The compromise expands the oversight capacity of the Health Policy Commission, which in recent months has helped scrutinize the sale of some Steward hospitals to new owners.
Under the bill, the HPC would be able to scrutinize drug manufacturers, pharmacy benefit managers, private equity investors, health care real estate investment trusts, and managed services organizations at annual cost hearings.
Private equity transactions are subject to the HPC’s material change notification process, and regulators may request information such as audited financial statements. After the deal is approved, HPC could require companies to submit additional information over the next five years, a tool HPC officials lacked when selling Steward’s Physician Network to a private equity firm. is.
The agreement also requires private equity investors, health care real estate investment trusts, and managed services organizations to comply with financial reporting requirements to the Center for Health Information Analysis. Fines for companies that fail to submit requested data by the deadline will jump from $1,000 to $25,000 per week, with no cap.

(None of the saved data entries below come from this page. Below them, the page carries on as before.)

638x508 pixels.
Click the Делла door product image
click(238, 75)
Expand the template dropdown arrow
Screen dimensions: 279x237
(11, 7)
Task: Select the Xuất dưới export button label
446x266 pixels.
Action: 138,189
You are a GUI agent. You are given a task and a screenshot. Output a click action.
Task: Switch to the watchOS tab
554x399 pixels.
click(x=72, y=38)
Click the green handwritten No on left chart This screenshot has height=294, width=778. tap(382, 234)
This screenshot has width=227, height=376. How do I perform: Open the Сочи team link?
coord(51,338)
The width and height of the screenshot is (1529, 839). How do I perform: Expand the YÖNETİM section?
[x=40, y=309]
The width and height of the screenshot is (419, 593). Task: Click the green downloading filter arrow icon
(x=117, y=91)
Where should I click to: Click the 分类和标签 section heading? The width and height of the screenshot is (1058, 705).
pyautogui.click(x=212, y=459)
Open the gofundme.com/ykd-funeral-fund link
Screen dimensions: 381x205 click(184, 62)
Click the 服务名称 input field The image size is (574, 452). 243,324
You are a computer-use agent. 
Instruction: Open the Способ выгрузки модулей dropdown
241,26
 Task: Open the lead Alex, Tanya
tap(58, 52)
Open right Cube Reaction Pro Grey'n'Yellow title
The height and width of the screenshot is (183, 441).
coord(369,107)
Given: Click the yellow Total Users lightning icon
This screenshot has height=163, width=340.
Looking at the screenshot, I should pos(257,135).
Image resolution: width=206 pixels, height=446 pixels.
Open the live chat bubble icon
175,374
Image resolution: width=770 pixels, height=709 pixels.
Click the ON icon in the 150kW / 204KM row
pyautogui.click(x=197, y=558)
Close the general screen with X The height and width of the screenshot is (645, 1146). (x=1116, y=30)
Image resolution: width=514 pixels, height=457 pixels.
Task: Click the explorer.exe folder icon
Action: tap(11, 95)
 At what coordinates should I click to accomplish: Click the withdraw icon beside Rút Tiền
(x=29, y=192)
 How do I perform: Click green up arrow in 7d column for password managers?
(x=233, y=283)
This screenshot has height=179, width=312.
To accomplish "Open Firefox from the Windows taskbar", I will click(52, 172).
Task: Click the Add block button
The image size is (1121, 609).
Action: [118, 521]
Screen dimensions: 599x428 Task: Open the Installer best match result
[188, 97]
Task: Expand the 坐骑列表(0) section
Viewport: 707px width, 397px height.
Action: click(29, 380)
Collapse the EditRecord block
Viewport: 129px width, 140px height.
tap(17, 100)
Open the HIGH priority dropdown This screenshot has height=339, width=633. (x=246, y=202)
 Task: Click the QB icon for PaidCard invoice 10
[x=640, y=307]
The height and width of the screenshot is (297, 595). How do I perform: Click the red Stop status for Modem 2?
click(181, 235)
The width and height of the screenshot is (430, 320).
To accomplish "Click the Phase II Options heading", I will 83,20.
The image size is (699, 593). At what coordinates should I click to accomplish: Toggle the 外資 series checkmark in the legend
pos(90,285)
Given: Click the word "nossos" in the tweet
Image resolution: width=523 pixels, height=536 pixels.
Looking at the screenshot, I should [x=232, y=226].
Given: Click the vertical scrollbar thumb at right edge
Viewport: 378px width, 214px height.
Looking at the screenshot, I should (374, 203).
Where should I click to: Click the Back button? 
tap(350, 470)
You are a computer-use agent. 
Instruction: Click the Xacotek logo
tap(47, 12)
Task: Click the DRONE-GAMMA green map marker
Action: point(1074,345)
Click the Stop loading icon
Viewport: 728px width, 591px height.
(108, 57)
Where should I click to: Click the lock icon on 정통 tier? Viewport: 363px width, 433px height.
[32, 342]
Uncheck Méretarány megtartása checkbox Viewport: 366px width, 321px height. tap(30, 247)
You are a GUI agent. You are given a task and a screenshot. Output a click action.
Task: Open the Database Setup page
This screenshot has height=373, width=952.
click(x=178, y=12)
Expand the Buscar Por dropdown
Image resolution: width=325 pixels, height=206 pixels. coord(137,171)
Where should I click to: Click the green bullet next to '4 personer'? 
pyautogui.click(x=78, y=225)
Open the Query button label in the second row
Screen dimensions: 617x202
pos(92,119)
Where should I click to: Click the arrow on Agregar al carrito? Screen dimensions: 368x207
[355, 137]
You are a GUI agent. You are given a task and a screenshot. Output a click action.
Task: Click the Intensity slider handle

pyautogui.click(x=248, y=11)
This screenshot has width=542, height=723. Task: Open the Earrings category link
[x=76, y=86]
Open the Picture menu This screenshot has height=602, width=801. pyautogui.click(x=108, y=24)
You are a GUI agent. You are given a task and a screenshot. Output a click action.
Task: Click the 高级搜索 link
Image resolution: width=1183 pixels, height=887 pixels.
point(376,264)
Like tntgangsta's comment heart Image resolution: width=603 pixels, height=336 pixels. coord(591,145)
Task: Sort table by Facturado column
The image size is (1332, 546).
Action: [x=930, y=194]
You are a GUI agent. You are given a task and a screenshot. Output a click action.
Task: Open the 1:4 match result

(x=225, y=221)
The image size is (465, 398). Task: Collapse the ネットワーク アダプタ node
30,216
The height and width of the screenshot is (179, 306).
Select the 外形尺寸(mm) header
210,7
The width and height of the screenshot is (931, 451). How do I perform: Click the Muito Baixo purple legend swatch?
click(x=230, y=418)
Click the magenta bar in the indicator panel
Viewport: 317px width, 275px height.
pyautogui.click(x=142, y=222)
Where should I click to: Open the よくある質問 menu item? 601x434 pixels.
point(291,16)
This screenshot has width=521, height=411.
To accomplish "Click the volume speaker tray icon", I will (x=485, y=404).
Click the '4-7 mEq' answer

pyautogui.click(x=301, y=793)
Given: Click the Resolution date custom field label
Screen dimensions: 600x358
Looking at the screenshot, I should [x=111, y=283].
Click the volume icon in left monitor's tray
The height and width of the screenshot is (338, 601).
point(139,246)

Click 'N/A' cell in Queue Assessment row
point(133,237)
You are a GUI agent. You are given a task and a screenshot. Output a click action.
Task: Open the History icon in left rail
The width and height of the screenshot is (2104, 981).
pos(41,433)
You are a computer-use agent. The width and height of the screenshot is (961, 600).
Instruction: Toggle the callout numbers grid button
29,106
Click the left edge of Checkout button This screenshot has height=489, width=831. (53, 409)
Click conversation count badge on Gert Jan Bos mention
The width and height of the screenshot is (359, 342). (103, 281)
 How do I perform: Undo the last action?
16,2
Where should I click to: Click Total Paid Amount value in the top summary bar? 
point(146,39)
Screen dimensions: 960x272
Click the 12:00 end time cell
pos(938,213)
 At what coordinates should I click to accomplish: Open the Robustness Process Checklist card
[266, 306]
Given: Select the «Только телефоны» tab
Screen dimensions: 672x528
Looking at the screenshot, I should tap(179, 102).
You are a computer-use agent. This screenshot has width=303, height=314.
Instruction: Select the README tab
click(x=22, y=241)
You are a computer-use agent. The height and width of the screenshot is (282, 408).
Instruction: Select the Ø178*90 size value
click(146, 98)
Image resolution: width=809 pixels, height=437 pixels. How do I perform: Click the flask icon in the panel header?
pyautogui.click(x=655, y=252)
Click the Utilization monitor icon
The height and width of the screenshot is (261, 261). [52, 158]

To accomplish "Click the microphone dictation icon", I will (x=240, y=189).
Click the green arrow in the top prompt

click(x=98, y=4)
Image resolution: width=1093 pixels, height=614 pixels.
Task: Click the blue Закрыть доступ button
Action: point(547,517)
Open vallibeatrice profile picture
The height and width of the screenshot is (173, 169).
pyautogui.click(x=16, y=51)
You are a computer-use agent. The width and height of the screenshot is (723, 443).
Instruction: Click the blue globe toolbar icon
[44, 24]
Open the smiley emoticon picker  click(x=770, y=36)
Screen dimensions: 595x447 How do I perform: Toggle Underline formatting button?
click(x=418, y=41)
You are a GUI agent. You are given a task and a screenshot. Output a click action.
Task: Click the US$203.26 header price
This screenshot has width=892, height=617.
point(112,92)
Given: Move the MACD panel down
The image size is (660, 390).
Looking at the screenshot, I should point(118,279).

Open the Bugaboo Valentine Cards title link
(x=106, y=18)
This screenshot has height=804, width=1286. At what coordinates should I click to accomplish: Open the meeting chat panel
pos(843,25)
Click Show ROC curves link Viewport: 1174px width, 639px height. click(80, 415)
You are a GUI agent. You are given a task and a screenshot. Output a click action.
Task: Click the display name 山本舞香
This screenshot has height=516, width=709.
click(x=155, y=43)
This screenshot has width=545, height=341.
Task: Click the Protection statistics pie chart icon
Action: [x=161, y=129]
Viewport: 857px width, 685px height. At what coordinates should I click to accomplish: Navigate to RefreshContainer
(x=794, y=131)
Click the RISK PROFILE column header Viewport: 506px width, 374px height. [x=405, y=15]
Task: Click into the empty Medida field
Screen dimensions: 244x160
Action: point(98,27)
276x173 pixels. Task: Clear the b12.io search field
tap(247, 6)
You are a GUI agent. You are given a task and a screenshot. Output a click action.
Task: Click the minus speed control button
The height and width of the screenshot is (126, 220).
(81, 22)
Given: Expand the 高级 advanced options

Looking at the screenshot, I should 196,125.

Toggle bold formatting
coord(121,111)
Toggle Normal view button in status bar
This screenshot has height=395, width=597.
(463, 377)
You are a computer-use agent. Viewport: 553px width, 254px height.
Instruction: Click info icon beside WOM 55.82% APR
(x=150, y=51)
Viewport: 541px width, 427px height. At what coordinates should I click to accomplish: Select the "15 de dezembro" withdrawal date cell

The attorney general’s office would gain tools to hold private equity firms accountable under the compromise, including expanded investigative powers over health care transactions.
The House passed the hospital oversight bill 152-1 in May, and the Senate passed it 38-2 in July. House Speaker Ron Mariano withdrew the bill from conference committee negotiations early on Aug. 1 and told reporters by Oct. 22 that no “deal” was in place.
Tarr, a committee member on both the hospital oversight bill and the prescription drug reform bill, expressed frustration Monday with how Congress handled the agreement.
“These are extremely important issues, extremely complex and extremely impactful,” Tarr said on the Senate floor. “And Mr. President, we are considering them in private meetings, and we hope that we will consider them in formal meetings so that they can have their due debate and recorded vote. It’s a shame that I couldn’t do it.”